Сегодня днем я оставила Лулу с Эллен и, надеясь развеять свое мрачное настроение, поехала на велосипеде на Стамп-Хилл-роуд, поднялась на холм до оврага. День был теплым, и ноги сами понесли меня по дорожке в поместье. Бедный старый дом зарос кустами лантаны и ежевики. Он кажется заброшенным с тех пор, как твой отец уехал к своим родственникам в Уорик.
Я хотела подобраться к окну и заглянуть внутрь, может, даже взять запасной ключ в прачечной и войти в дом. Помнишь, Сэмюэл, как ты всегда увиливал, когда я просила тебя показать мне дом? Ты говорил, что я принадлежу солнцу и теням сада, темная бабочка, слишком нежная и дикая, чтобы запереть ее в удушающих пределах пыльного старого домины… Кучу всякой чепухи, как я теперь понимаю. Сейчас мне интересно, что ты от меня скрывал? Или, возможно, это меня ты хотел скрыть – на тот случай, если без предупреждения приедет отец или какая-нибудь уважаемая дама нанесет неожиданный визит?..
Прости меня, любимый, это резкие слова. Но меня терзает одиночество, которое еще горше из-за твоего продолжающегося молчания. Я без конца прокручиваю в голове ужасающие сценарии, пока не прихожу к убеждению, что сошла с ума. Тем временем ты далеко и не в состоянии себя защитить. Если бы ты был здесь… О, Сэмюэл, если бы ты был здесь!

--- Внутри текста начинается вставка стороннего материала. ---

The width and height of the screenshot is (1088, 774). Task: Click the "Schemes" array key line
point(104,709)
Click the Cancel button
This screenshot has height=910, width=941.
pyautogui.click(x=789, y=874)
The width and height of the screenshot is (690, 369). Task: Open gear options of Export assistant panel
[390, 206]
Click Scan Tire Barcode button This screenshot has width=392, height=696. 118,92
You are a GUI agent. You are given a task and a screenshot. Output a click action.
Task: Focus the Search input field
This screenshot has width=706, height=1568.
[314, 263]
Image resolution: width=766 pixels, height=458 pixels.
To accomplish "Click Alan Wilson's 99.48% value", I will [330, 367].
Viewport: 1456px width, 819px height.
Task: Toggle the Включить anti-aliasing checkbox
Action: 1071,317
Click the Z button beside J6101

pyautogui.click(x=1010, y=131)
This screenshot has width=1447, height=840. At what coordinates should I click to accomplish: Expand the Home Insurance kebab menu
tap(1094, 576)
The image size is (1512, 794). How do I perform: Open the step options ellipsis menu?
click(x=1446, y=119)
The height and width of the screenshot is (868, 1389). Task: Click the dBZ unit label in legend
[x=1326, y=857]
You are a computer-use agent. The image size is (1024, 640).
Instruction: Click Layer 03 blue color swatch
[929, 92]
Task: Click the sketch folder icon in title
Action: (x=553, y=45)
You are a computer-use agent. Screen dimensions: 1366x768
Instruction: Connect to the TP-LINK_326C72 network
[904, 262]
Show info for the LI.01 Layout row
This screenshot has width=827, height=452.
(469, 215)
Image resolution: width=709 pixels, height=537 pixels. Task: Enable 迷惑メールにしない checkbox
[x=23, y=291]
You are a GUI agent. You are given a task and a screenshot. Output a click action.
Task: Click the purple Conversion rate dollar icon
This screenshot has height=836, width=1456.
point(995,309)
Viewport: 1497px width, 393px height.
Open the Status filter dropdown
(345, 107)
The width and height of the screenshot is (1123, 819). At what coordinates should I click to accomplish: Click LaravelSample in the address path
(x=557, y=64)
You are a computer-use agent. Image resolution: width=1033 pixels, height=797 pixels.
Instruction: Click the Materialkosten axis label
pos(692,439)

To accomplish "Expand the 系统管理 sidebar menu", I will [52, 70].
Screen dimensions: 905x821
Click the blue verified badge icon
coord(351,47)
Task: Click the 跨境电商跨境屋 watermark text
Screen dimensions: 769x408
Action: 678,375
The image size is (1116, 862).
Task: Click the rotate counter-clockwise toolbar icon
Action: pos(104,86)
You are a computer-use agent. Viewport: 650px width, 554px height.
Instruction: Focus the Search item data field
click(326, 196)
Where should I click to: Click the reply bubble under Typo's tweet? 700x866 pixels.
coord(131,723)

В дом я, конечно, не вошла. Меня позвала старая, увитая розами беседка, и я побежала по дорожке, откликаясь на зов. Я могла бы заплакать (на самом деле я заплакала), увидев, в каком она состоянии. Очаровательные старые розы поражены корневыми побегами и задушены сорняками, кусты усыпаны увядшими цветами, драгоценные плоды шиповника (горсть которого мы когда-то заварили и получили сладкий розовый чай, помнишь?) теперь высохли и почернели на солнце.
Я легла в беседке, утопая в траве среди колких опавших лепестков и колючих веточек, и зажмурилась из-за слепящего солнца. И тогда ко мне пришел ты, я видела тебя с закрытыми глазами, клянусь, ты стоял прямо там передо мной, в арке входа, такой же реальный, как в тот день, когда я сделала твой портрет.
Помнишь, это было вскоре после начала войны в 39-м году? Как-то солнечным днем твой отец устроил пикник в пользу Красного Креста в заросшем саду Торнвуда. Я притащила к вам папину фотокамеру и делала портреты по шиллингу за штуку для Военного фонда. Ты сунул мне хрустящую фунтовую бумажку и поманил в беседку, настаивая, что станешь самым первым моим клиентом.
Ты выглядел таким оживленным, улыбался этой своей кривой улыбкой, глядя только на меня. И я чувствовала, что первые головокружительные узы любви начинали связывать мое сердце. Как же я любила тебя в тот день, Сэмюэл… как я до сих пор тебя люблю.